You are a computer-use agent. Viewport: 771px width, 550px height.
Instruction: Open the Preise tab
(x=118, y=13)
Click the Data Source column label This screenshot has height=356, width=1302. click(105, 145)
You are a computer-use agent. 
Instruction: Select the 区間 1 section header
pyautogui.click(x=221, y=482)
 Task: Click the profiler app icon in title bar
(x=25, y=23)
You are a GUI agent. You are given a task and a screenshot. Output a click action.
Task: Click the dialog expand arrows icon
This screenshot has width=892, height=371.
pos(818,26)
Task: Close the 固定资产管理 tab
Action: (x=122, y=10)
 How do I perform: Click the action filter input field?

......

> What this task involves
Nothing but the lines from the one containing "This screenshot has width=892, height=371." to the end of the records above should appear, each copied exactly.

> Answer to this exercise
This screenshot has width=892, height=371.
pos(818,26)
Task: Close the 固定资产管理 tab
Action: (x=122, y=10)
 How do I perform: Click the action filter input field?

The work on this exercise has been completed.